Builders make poor testers: Having the same person both create something and test it inevitably fails, because the cognitive gaps that led to the bugs also led to coinciding gaps in testing.
Lack of reference: What is to say that the test itself is correct? Without an authoritative reference, tests usually end up merely asserting whatever is actual behaviour rather than correct behaviour.
Insufficient time: More often than not, at least in smaller companies, the pressure is to hammer in extra features rather than stop and consolidate.

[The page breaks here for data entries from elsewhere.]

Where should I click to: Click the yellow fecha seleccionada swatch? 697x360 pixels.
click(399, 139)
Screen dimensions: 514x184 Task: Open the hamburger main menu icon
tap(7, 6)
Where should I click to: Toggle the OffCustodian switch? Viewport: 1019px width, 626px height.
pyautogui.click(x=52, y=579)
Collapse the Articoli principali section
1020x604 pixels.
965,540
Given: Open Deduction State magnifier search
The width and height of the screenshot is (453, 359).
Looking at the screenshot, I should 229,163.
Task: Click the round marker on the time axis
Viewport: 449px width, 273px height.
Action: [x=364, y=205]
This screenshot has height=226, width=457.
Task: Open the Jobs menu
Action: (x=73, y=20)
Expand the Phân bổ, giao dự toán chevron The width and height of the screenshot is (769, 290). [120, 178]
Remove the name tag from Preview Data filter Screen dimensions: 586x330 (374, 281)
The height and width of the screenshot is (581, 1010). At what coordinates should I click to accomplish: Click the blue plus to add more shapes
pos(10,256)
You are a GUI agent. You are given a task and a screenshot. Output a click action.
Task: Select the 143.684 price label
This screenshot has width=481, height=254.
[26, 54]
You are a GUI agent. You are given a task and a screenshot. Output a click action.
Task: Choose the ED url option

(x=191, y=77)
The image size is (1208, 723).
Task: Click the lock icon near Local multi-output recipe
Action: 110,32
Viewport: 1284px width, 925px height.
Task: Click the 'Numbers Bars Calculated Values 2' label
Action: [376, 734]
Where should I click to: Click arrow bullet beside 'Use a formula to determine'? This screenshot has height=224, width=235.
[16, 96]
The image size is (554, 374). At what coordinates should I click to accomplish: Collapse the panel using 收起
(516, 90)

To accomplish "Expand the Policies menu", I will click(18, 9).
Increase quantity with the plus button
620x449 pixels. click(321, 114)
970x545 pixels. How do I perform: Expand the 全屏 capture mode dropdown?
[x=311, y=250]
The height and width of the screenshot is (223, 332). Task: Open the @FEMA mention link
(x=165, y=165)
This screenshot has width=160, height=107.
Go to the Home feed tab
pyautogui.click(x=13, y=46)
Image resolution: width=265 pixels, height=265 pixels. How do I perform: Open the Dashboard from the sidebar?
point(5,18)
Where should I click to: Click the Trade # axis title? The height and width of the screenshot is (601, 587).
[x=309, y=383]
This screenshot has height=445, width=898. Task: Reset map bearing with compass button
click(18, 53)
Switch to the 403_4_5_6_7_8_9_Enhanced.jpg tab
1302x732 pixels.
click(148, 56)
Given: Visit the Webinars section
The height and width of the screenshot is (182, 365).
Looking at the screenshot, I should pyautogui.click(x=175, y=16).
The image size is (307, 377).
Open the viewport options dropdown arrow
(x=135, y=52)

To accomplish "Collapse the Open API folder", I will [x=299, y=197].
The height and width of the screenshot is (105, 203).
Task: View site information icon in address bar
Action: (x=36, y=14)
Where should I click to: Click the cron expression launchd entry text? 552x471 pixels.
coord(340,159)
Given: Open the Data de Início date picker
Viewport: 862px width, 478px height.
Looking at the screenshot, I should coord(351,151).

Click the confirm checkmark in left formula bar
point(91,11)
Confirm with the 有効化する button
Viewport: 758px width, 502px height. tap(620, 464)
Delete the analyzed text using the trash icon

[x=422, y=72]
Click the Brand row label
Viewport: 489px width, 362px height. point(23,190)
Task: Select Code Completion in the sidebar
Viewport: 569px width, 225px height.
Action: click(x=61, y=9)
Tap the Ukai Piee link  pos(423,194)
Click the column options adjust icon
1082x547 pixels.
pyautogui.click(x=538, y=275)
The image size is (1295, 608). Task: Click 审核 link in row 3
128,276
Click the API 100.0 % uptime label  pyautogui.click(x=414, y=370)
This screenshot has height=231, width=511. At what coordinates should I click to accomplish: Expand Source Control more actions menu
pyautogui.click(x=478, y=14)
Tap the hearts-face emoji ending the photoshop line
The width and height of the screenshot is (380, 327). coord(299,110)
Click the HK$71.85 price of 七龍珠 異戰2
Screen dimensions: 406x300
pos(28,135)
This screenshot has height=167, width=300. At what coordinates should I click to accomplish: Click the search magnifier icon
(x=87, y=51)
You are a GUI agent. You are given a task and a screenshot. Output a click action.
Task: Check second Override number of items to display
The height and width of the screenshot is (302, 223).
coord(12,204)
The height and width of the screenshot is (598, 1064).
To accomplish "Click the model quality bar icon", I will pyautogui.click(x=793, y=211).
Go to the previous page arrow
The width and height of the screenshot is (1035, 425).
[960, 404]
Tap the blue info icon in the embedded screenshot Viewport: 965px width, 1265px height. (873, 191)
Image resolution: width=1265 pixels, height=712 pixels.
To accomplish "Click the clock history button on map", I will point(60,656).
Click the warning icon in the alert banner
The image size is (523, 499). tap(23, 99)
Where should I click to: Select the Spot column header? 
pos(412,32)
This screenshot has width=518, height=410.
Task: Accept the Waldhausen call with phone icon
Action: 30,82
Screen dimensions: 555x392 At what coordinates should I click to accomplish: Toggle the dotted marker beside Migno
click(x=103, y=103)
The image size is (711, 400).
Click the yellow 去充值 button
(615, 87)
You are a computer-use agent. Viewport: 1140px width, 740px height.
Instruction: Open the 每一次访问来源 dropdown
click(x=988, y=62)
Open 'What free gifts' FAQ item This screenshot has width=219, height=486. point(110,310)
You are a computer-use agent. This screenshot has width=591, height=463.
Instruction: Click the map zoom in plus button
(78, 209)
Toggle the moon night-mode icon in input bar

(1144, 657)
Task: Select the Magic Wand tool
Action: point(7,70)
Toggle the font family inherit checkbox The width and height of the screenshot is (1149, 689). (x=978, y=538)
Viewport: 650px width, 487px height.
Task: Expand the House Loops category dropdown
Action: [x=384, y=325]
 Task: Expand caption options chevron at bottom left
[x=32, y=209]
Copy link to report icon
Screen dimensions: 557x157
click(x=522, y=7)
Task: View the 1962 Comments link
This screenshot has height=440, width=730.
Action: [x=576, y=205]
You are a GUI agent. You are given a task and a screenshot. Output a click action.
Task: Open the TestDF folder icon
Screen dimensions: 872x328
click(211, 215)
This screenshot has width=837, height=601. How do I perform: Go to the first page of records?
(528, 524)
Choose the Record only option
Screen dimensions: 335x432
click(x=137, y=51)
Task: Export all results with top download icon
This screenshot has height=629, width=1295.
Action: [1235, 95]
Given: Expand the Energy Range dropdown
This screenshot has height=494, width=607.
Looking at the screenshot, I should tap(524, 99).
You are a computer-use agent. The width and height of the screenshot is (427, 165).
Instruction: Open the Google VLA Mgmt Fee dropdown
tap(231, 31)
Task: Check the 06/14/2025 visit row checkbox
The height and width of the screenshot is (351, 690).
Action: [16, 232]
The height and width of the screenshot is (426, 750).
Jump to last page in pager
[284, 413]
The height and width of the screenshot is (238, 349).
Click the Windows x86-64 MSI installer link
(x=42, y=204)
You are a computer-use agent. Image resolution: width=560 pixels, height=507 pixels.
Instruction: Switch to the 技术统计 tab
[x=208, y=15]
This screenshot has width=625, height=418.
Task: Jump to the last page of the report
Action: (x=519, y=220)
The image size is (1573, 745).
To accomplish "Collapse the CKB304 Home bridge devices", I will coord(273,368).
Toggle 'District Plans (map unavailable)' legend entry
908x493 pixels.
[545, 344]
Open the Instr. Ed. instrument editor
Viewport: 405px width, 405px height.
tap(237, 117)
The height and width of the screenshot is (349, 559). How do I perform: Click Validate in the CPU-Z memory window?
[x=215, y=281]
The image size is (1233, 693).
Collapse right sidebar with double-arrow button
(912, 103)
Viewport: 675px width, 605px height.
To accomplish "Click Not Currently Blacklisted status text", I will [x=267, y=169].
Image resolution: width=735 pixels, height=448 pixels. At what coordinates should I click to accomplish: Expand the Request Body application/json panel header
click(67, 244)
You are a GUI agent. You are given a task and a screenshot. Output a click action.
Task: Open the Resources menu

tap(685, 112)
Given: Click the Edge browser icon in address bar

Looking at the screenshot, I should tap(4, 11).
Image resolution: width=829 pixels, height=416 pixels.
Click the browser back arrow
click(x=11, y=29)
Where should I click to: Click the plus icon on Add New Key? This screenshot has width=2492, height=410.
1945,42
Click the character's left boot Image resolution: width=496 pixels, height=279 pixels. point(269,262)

The last of these is easy to understand as it is a breadth vs. depth failure, but the other two I have seen in every single company I have worked in, including my current one. Of these the lack of reference I have seen time and time again, and in fact some of the philosophies I have been encouraged to follow land right on top of them, because the focus has been on procedure rather than intention.

Test-driven development

Test driven development is nice in theory, but it is disastrous in practice. For debugging it works well because there is an existing interface being presented with known-good and known-bad input that has corresponding expected output, but when writing new code it tends to cause more problems than it solves. Firstly whether you write the test-cases first or not does not get around builder-as-tester issues, and unless there is already infrastructure is already in place, writing tests first requires second-guessing the most suitable way to implement the new functionality. Some people tell me that proper test-driven development involves building tests around a prototype, and then these tests are used to build the production code, but that is a complete non-starter unless the prototyping language is a different (i.e. much higher-level) than the production code language.

Death by strangulation

The second problem is that implementing a feature and its test-cases risks cementing in any idiosyncrasies which the given developer happened to create on the day. In my experience this is usually down to no proper indication of failure cases in the given use-case stories, so a load of test-cases end up asserting what would later become incorrect behaviour. Even worse in practice is the creation of test suites that very tightly fit the program implementation, going to the extent of excluding what would turn out to be valid cases, and often making any changes a complexity minefield. Many times I have made a two-line change that took as many minutes to do, but the corpus of tests had assumptions that took the next three days to audit and rectify. Worst of all is when out of necessity the test-rig diverges from the behaviour of the production systems, as then you get into the politics of having to game the test system.

Test coverage

I think test coverage is actually quite a good metric as it has the side-effect of flagging up dead code, but the demand of a certain percentage of coverage is a rather blunt instrument laden with unintended consequences. The problem is that getting a high coverage often requires hitting the more paranoid sanity checks, focusing entirely on the headline percentages merely encourages people to strip these checks out and play to the implementation, rather than any actual cross-checking with desirable behaviour.

..and the kicker

I have been in development teams that took flak for not having testers, when it turned out that other teams with testers were the ones committing code that ended up breaking the build. In other cases too much emphasis was put on making & passing tests, whereas where effort should have gone was design foresight. The latter is not something that procedures can bring in.